Saved data entries
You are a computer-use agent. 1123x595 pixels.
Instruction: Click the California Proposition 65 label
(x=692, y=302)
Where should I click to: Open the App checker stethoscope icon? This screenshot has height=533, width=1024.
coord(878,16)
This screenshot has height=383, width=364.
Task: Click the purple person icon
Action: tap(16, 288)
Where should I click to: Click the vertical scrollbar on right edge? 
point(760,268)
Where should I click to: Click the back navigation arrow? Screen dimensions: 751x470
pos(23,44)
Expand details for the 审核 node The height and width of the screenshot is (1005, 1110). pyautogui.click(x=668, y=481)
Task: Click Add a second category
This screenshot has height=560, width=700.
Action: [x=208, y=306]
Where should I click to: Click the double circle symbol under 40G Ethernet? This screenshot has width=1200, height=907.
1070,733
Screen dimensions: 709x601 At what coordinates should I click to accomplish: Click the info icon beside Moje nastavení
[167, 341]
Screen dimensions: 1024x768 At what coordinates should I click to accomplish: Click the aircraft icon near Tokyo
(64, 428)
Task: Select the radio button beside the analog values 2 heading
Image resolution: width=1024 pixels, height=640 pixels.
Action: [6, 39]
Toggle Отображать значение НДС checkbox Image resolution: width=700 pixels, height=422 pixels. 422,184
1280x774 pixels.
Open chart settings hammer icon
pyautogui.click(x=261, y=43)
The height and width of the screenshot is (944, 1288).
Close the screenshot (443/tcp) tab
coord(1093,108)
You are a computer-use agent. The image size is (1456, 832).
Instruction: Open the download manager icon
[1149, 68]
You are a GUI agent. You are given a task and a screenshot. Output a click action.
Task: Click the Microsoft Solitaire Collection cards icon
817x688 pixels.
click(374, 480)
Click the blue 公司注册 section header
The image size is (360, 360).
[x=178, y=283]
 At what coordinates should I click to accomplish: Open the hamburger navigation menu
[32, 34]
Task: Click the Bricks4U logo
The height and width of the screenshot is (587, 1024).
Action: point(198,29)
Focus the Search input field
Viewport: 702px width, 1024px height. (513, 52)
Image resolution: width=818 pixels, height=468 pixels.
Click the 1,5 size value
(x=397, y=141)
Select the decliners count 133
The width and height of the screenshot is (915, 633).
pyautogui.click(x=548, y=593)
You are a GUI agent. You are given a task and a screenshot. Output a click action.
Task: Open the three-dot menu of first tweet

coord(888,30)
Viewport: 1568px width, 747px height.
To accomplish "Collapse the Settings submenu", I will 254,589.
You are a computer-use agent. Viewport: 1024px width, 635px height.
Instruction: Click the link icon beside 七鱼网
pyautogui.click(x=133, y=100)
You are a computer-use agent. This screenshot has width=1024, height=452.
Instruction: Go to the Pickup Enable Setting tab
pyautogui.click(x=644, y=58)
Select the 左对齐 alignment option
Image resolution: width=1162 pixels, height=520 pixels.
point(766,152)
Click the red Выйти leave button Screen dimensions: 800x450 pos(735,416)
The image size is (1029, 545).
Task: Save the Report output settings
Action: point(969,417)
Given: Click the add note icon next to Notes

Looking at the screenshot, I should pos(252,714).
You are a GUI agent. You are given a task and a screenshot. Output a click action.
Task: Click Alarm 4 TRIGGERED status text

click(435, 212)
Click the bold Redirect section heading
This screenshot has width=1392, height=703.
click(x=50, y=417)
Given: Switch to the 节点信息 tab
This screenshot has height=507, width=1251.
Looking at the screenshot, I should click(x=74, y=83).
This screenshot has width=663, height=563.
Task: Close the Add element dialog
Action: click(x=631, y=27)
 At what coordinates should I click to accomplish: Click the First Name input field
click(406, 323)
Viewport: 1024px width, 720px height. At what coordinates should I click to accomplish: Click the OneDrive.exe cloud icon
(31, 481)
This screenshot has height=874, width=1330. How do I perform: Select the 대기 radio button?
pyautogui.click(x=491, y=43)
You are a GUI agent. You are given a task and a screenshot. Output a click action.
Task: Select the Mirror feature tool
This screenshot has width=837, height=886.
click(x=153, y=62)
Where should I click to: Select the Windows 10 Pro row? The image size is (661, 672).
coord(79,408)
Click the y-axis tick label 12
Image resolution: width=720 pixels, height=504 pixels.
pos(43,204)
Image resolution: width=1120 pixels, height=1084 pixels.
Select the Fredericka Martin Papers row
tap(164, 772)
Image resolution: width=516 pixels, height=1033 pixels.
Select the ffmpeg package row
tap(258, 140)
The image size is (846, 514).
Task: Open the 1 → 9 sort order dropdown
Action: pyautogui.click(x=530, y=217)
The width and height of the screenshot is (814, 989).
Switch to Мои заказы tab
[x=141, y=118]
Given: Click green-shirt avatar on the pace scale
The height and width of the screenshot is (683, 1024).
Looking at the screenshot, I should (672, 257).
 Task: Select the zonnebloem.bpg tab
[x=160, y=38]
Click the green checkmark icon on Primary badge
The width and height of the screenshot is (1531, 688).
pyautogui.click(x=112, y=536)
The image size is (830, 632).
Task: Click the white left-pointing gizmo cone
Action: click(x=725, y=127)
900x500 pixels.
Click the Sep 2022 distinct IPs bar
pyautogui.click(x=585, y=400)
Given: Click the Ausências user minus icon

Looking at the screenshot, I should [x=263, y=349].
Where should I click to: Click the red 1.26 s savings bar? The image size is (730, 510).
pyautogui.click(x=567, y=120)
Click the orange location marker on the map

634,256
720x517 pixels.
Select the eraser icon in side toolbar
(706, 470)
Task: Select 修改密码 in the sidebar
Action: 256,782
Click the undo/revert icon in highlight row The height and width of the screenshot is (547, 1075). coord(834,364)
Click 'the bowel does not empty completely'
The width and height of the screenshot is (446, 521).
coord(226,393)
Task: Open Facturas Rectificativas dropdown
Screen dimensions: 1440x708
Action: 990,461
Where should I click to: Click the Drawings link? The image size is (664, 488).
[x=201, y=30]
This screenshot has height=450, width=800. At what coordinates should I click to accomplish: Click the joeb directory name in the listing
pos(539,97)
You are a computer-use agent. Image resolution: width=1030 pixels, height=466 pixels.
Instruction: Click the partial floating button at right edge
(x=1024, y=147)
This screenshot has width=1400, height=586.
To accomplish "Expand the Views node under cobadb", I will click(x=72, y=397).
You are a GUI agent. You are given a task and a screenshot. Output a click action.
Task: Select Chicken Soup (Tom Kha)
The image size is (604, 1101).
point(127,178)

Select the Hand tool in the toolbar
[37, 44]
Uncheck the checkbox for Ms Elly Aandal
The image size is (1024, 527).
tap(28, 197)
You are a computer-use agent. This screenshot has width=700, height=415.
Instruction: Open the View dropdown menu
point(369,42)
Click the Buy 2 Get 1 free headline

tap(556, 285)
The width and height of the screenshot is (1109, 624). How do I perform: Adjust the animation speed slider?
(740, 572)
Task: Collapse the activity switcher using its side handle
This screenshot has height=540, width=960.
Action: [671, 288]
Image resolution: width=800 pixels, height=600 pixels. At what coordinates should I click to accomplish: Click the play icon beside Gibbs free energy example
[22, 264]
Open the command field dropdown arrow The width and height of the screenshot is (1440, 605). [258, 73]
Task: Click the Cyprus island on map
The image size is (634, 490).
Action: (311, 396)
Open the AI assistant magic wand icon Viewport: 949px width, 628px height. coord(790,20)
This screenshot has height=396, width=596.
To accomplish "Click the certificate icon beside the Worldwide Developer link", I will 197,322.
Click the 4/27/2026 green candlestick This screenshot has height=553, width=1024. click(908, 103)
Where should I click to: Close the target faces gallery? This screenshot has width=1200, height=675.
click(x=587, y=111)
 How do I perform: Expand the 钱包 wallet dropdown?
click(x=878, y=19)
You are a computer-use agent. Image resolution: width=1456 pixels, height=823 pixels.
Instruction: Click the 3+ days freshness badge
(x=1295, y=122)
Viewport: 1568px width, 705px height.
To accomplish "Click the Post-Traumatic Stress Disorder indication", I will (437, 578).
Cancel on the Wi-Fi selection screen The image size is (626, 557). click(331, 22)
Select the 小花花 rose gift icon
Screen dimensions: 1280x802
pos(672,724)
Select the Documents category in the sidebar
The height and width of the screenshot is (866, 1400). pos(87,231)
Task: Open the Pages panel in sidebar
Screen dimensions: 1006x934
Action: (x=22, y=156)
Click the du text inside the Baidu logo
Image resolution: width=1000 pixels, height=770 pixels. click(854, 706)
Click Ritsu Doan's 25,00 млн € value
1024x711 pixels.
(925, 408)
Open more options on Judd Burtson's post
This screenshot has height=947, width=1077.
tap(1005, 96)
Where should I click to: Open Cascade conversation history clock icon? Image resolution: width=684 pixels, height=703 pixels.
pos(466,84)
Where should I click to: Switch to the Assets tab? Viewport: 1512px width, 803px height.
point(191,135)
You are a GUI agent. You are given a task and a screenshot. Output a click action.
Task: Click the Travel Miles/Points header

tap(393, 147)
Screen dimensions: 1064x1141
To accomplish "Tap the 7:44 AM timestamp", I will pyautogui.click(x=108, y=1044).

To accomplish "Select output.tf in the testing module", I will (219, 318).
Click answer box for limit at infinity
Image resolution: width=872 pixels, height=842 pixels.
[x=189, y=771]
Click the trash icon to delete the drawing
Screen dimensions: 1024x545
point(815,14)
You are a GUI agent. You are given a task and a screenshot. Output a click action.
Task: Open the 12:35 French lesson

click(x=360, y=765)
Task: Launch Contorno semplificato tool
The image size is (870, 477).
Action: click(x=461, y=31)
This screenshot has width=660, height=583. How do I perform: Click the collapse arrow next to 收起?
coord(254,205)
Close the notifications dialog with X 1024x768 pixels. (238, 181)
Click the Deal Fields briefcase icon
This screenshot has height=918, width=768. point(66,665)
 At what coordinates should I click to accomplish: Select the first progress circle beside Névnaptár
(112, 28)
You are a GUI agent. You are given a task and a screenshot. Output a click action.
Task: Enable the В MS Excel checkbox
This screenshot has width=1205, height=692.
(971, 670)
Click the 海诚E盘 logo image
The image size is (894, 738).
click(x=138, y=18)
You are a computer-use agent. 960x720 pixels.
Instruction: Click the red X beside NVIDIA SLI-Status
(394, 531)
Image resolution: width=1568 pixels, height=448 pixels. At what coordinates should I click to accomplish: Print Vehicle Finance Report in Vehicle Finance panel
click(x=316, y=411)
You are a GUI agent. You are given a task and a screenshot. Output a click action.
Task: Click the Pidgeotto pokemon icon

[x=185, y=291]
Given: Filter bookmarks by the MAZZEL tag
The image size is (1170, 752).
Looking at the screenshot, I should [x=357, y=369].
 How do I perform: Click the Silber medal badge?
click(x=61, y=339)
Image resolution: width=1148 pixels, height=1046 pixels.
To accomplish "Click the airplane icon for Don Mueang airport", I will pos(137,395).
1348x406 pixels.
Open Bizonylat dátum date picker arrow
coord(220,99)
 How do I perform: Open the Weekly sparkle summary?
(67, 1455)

(TASK TO CARRY OUT): In the entries above, identify every line with the string "node".

(ANSWER SPACE):
Expand details for the 审核 node The height and width of the screenshot is (1005, 1110). pyautogui.click(x=668, y=481)
To accomplish "Expand the Views node under cobadb", I will click(x=72, y=397).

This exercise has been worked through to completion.